A fog so thick and polluted it left thousands dead wreaked havoc on London in 1952. The smoke-like pollution was so toxic it was even reported to have choked cows to death in the fields.
Smog had become a frequent part of London life, but nothing quite compared to the smoke-laden fog that shrouded the capital from Friday 5 December to Tuesday 9 December 1952. While it heavily affected the population of London, causing a huge death toll and inconveniencing millions of people, the people it affected were also partly to blame for the smog.
During the day on 5 December, the fog was not especially dense and generally possessed a dry, smoky character. When nightfall came, however, the fog thickened. Visibility dropped to a few metres. The following day, the sun was too low in the sky to burn the fog away. That night and on the Sunday and Monday nights, the fog again thickened.
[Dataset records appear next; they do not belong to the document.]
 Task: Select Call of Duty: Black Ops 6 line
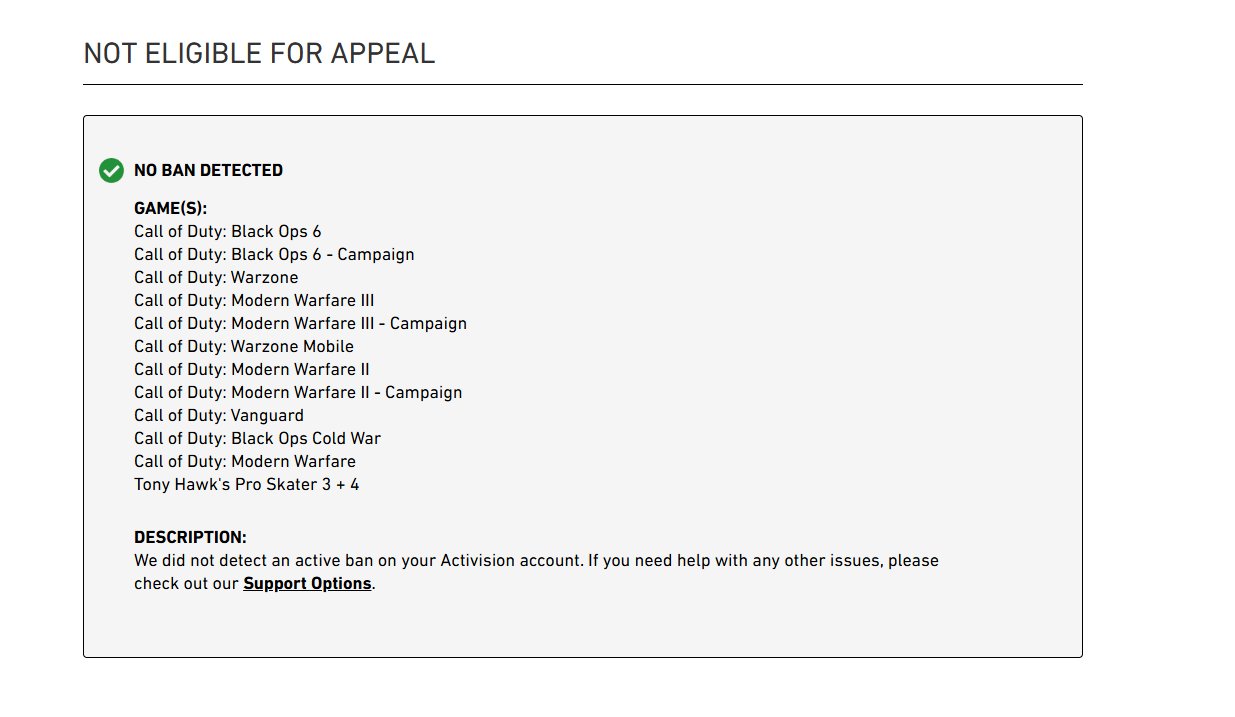click(x=227, y=232)
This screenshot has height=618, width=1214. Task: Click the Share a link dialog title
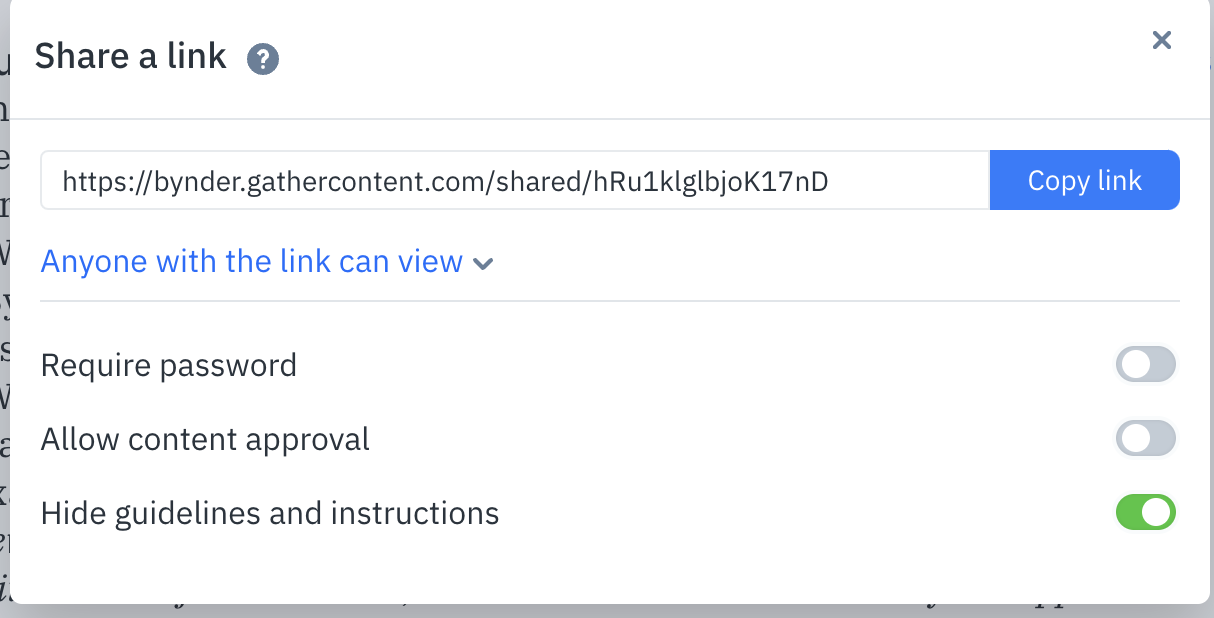[130, 56]
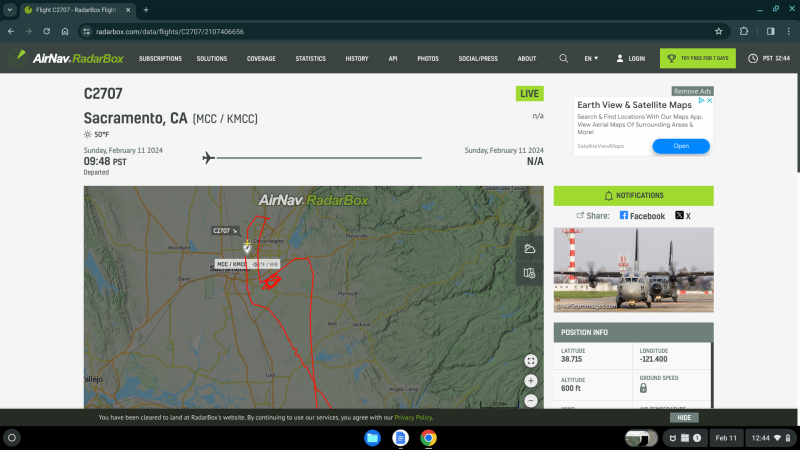Enter fullscreen map view

530,361
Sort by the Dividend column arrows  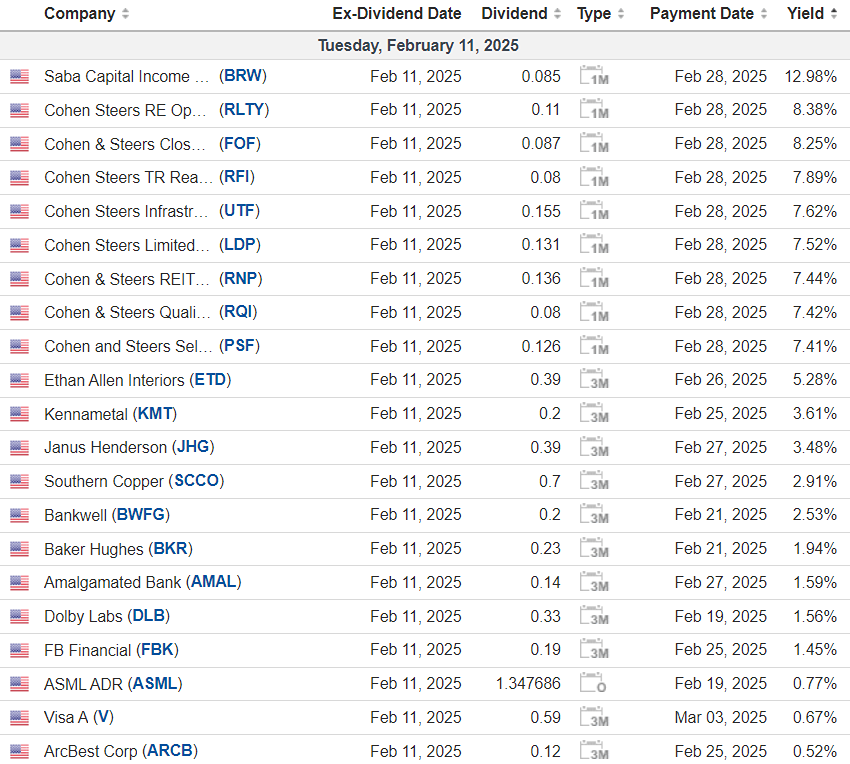(557, 14)
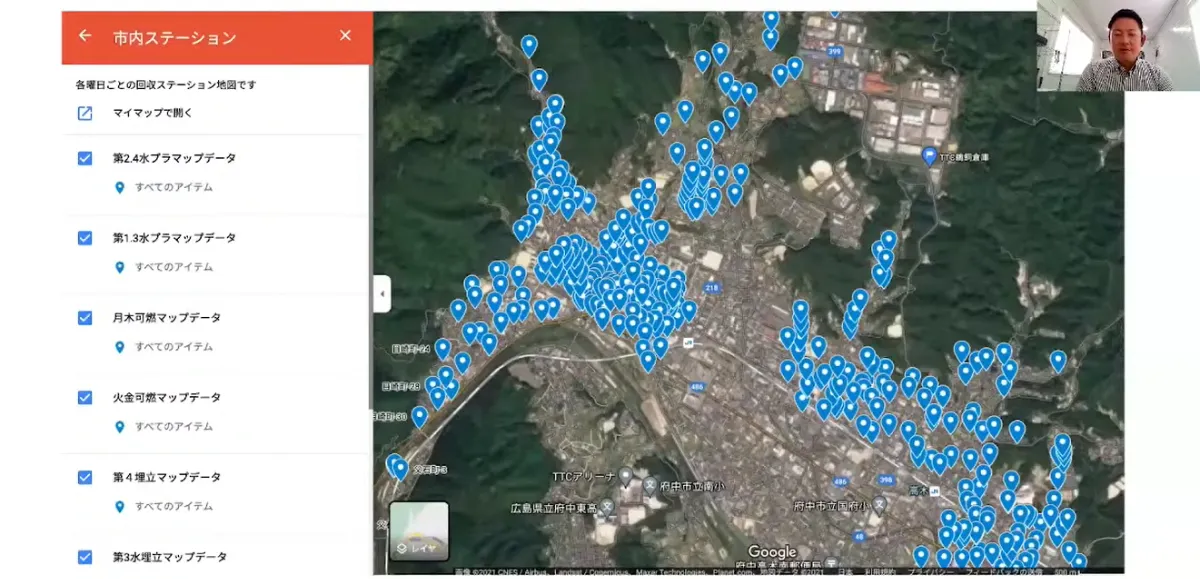
Task: Click the back arrow in the 市内ステーション header
Action: pos(85,36)
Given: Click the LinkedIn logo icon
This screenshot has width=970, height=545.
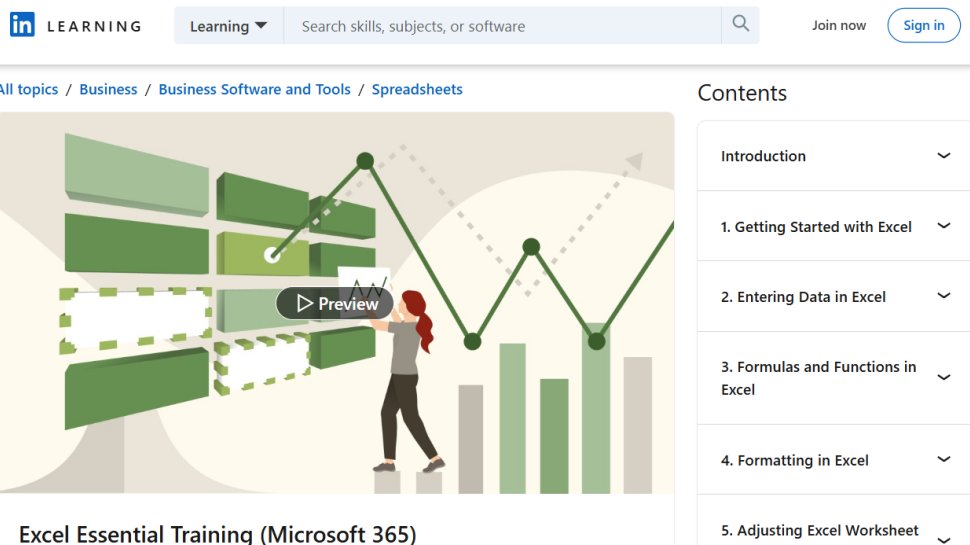Looking at the screenshot, I should pos(22,25).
In many parts of London, it was impossible at night for pedestrians to find their way, even in familiar districts. In The Isle of Dogs area, the fog there was so thick people could not see their feet.
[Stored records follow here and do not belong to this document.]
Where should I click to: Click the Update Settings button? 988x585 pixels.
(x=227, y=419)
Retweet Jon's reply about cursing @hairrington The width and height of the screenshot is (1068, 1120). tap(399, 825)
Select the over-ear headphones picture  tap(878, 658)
Britain has long been affected by mists and fogs, but these became much more severe after the onset of the Industrial Revolution in the late 1700s. When some of the chemicals mix with water and air, they can turn into acid which can cause skin irritations, breathing problems, and even corrode buildings. Smog can be identified easily by its thick, foul-smelling, dirty-yellow or brown characteristics, totally different to the clean white fog in country areas.